Addressing skills gaps to raise the bar on healthcare resources

Maintaining consistent levels of patient care without compromising quality is challenging in the face of staffing shortages and high turnover rates. With so many specialised healthcare staff, including ICU personnel, leaving for better opportunities abroad due to financial considerations, such an exodus necessitates urgent strategies to retain and fill gaps within healthcare facilities. Specialist TES providers are already playing a critical role in addressing these concerns by focusing on nurse competencies and facilitating targeted courses to upskill their resources. These courses address critical gaps in patient safety and empower nurses to provide better care. Through the development of these essential courses, such as ECG interpretation and cannulation, TES providers are taking significant steps to ensure nurses possess the necessary skills and knowledge. This proactive approach not only enhances patient care at a facility level, but also contributes to nurse competence and job satisfaction, ultimately benefiting the healthcare ecosystem.

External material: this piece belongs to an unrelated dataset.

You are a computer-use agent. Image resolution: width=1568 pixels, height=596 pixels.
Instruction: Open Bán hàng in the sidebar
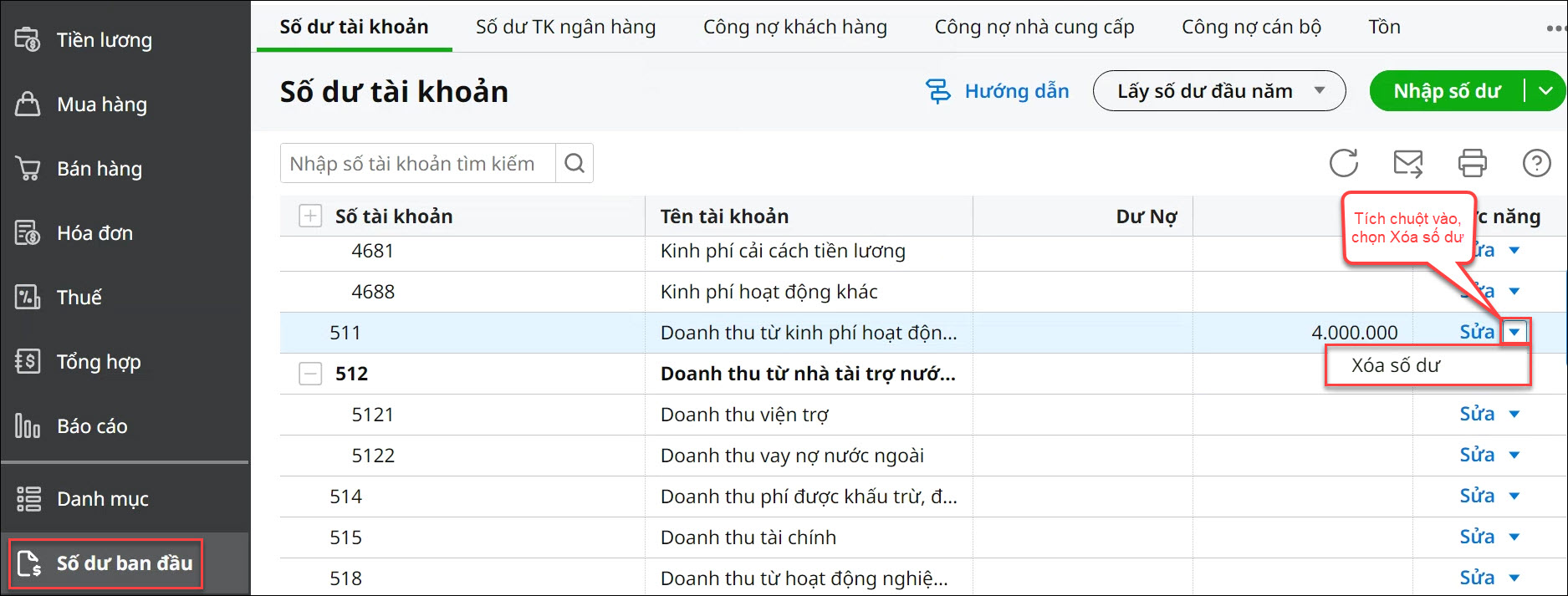pyautogui.click(x=99, y=169)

The strategic advantages of enhancing workforce dynamics

In addition to operational bolstering and sector-specific upskilling, specialist healthcare TES providers present strategic benefits for healthcare facilities. Access to a diverse, extensive talent pool makes it simpler for medical organisations to find the ideal fit for each role, effectively mitigating the risk of hiring mismatches usually associated with permanent placements. Medical facilities also benefit from the cost-effectiveness of the TES operating model, which aligns with the dynamic nature of healthcare to optimise resource allocation. This is particularly important in hospitals where patient occupancy levels fluctuate daily. Many healthcare organisations now operate with a 50/50 ratio of permanent placements and temporary resources, which gives them the flexibility to accommodate the ever-shifting demands of patient care staffing, while safeguarding the delivery of quality care. By efficiently managing both permanent and agency staff, TES providers optimise recruitment efforts and ensure that the right candidates are placed in suitable roles, benefiting the healthcare organisation’s operations and patient care. TES providers uphold patient confidentiality and provide comprehensive training, ensuring staff are cognisant of privacy protocols and handle sensitive information appropriately.

Boosting patient care excellence: the vital role of specialist TES providers

In an era where healthcare value is intricately tied to workforce excellence, TES providers play a pivotal role in elevating the sector by helping medical facilities conquer their industry-specific challenges, enabling the fundamental mission of enhancing patient well-being. Ultimately, Specialist TES providers represent a crucial element in the healthcare sector’s quest for excellence, as their strategic approach to staffing not only addresses immediate needs but also upholds patient care standards, while easing administrative burdens, and enhancing workforce competencies. As such, collaboration with specialist TES providers is a progressive strategy that medical organisations should prioritise to effectively navigate the intricate challenges of the healthcare landscape today while significantly enhancing patient care outcomes.